Uno de los libros más germanófilos que he leído últimamente son las Memorias de un separatista catalán refugiado en Francia a raíz de nuestra guerra y colaborador, más que colaboracionista, del ocupante alemán. La clave de esas buenas relaciones de los nazis con nuestros separatistas catalanes y vascos era el idéntico enfoque romántico de la idea de nación sobre la idea de la tierra y la sangre, de lo telúrico y lo visceral, algo que a José Antonio le repugnaba poderosamente. "…no somos nacionalistas, porque ser nacionalistas es una pura sandez; es implantar los resortes espirituales más hondos sobre un motivo físico, sobre una mera circunstancia física; nosotros no somos nacionalistas porque el nacionalismo es el individualismo de los pueblos… Ya antes había dicho que al pueblo había que unirlo por arriba; "hay que darle – decía – una fe colectiva, hay que volver a la supremacía de lo espiritual. Por aquellos años ya se hablaba en Francia de la "primauté du spirituel, entre otros Maritain, pero José Antonio entendía que esa fe colectiva sólo sería posible en cuanto el individuo se exaltara a persona; porque si la tierra, la sangre y la lengua son los soportes físicos de la nación, que es "unidad de destino en lo universal, el individuo es el soporte físico, fisiológico, de la persona que es algo más que mero sujeto de derechos humanos: es nada menos que "portador de valores eternos.

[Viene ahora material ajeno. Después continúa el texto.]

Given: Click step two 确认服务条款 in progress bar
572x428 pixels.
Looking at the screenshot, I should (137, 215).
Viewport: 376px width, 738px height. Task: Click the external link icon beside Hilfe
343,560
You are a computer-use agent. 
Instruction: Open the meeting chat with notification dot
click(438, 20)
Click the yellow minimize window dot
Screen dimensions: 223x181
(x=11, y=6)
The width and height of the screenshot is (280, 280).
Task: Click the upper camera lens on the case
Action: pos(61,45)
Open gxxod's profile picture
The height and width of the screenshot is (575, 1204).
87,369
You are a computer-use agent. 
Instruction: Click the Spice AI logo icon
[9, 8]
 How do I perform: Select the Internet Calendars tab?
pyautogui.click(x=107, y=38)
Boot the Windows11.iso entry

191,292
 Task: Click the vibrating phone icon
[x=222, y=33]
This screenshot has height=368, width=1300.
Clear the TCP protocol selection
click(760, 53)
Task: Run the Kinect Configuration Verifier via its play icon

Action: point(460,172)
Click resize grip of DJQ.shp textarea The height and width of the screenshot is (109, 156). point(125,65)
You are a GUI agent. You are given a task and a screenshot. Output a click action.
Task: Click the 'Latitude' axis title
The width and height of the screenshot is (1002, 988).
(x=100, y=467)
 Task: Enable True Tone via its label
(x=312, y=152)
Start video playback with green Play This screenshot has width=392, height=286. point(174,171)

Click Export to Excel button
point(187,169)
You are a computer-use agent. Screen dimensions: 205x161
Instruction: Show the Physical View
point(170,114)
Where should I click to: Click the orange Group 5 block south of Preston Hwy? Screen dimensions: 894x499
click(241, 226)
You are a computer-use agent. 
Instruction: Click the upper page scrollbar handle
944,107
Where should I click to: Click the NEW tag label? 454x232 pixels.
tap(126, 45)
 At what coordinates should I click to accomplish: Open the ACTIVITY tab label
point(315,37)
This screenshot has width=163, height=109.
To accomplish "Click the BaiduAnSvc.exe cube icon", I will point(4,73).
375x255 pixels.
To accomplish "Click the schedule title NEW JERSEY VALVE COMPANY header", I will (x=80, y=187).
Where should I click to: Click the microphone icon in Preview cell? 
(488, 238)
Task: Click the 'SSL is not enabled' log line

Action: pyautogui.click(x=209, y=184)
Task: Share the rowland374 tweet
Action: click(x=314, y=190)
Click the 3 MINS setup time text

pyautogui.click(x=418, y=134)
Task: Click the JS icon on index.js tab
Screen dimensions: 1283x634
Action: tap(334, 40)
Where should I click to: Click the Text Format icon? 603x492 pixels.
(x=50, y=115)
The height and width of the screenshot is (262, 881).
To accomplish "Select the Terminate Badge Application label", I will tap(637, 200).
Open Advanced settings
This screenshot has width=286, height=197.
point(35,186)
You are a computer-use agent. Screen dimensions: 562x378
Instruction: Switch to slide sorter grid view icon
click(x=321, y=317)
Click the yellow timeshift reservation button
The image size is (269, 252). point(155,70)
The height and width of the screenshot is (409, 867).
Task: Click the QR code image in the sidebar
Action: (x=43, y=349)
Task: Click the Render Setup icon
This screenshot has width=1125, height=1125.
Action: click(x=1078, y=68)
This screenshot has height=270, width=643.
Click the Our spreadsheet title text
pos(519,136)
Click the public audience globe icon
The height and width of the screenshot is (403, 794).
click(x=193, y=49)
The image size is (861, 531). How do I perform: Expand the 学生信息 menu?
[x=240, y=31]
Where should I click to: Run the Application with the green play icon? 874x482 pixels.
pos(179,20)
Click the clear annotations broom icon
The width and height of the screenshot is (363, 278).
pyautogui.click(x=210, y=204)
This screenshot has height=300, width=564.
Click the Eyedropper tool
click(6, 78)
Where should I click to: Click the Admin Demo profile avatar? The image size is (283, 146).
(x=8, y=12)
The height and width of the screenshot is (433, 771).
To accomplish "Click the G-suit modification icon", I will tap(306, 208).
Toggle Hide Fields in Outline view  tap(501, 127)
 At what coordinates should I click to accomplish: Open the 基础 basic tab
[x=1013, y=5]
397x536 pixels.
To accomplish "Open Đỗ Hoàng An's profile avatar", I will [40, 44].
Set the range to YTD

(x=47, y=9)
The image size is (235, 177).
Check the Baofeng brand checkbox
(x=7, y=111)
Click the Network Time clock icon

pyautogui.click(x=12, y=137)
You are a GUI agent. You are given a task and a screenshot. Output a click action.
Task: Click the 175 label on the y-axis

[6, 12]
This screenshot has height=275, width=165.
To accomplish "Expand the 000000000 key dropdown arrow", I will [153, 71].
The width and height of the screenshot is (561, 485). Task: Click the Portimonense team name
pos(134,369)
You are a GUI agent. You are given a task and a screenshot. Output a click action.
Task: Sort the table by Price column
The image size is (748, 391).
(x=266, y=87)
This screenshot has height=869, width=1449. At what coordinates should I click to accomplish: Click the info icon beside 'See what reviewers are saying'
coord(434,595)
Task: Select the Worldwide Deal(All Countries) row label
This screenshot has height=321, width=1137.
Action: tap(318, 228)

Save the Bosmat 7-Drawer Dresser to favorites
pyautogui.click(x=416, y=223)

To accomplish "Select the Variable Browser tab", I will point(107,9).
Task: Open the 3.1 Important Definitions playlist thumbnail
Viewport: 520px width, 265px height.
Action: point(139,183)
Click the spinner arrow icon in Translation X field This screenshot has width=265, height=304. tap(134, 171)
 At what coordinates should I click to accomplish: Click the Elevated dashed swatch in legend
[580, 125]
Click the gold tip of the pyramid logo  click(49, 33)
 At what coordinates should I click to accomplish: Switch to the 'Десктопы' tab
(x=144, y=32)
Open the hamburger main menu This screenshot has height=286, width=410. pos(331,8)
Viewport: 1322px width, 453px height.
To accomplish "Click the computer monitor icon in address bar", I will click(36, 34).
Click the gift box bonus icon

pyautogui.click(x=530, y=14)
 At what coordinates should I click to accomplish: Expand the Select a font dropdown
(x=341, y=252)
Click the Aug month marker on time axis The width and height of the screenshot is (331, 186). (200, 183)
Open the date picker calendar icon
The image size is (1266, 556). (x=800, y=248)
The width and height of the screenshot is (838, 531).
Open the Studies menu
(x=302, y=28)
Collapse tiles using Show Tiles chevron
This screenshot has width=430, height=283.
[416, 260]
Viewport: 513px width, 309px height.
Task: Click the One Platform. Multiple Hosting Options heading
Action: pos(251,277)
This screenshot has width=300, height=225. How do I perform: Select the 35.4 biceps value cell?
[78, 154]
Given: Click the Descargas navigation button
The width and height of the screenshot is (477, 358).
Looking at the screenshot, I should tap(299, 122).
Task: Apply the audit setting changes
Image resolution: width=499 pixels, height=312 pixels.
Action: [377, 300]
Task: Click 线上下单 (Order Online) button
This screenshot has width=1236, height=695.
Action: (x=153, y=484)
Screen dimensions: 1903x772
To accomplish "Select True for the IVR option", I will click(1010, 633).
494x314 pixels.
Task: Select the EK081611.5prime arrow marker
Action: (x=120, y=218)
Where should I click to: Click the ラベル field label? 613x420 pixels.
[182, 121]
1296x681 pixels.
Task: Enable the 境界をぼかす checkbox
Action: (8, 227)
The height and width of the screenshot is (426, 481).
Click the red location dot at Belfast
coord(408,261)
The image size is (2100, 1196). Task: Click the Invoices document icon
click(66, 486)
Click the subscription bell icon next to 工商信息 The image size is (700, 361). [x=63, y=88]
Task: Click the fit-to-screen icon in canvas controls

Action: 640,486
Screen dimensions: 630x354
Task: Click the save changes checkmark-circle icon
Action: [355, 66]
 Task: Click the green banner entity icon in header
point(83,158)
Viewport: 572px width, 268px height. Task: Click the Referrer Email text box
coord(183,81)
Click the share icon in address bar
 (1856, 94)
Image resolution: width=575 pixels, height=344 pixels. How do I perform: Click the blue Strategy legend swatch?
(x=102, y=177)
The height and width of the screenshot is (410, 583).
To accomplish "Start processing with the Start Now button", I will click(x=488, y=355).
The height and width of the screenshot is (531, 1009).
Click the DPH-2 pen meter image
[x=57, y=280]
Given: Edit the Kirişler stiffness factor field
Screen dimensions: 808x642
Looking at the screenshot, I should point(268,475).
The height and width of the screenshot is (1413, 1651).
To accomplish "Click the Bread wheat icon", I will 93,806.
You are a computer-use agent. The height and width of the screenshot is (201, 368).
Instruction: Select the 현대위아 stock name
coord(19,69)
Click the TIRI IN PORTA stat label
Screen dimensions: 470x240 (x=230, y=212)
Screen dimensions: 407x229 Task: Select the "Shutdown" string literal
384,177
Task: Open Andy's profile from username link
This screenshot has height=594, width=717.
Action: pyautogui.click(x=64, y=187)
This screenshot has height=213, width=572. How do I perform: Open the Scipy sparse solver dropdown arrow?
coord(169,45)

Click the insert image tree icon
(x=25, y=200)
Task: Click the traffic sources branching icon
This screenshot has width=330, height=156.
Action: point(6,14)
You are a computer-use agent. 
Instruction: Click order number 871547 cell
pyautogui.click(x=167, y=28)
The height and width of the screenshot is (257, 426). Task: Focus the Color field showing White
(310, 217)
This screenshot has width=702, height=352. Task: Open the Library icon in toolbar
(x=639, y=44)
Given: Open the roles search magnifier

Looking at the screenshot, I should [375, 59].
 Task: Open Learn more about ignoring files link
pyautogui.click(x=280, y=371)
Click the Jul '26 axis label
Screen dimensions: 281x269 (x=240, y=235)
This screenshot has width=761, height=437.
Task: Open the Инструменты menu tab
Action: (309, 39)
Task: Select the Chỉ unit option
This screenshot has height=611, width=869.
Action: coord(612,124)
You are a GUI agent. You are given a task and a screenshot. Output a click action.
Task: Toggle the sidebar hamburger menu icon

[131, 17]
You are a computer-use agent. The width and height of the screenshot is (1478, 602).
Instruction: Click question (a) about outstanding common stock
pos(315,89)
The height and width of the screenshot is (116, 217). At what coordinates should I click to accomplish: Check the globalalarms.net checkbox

En el prólogo que hubo de poner a la primera reedición de postguerra de las Poesías Completas de Antonio Machado, decía Dionisio Ridruejo "haber saltado de gozo una vez, con otros falangistas, al descubrir un artículo que era – hasta en el vocabulario y el estilo – del todo atribuible a nuestra fuente más pura. No sé si ese artículo de Machado pertenecía a la serie del Juan de Mairena, "Desde el mirador de la guerra, pero lo que es innegable es que el Ausente, como entonces se llamaba aún a José Antonio, estaba bien familiarizado con el heterónimo de don Antonio. En la sección "Varietés del periódico F. E. del 26 de abril de 1934, pueden leerse estas apostillas parlamentarias:
"El señor Casanueva, que circunstancialmente preside, asoma, diminuto, bajo el inmenso dosel que da cobijo a la mesa presidencial, como asomaría Gulliver presidiendo una sesión del Parlamento en el país de los gigantes.
* * *
En una tribuna de ex diputados varios viejos aristócratas cuchichean con el mismo brillo en sus puños, con la misma pulcritud en las calvas y con los mismos ademanes de hombres de mundo con que comentarían por la noche las pantorrillas de las segundas tiples en la platea de la Antigua Sociedad de Palcos.
* * *
En un testero, con purpurina, están escritos los nombres de los diputados de Cádiz que firmaron el proyecto de la primera Constitución. Los Reyes Católicos, compungidos de tedio en sus hornacinas, parecen decirles: "¡Buena la hicieron ustedes, señores…!
Si estos entrefiletes podía haberlos firmado Machado, hay otros de éste que en efecto podrían ir firmados por José Antonio. Por ejemplo:
"Porque no he dudado nunca de la dignidad del hombre, no es fácil que yo os enseñe a denigrar a vuestro prójimo. Tal es el principio inconmovible de nuestra moral. Nadie es más que nadie, como se dice por tierras de Castilla. Esto quiere decir, en primer término, que a nadie le es dado aventajarse a todos sino en circunstancias muy limitadas de lugar y de tiempo, porque a todo hay quien gane, o puede haber quien gane, y en segundo lugar, que por mucho que valga un hombre, nunca tendrá valor más alto que el de ser hombre. Fieles a este principio, hemos andado los españoles por el mundo sin hacer mal papel. Digan lo que digan.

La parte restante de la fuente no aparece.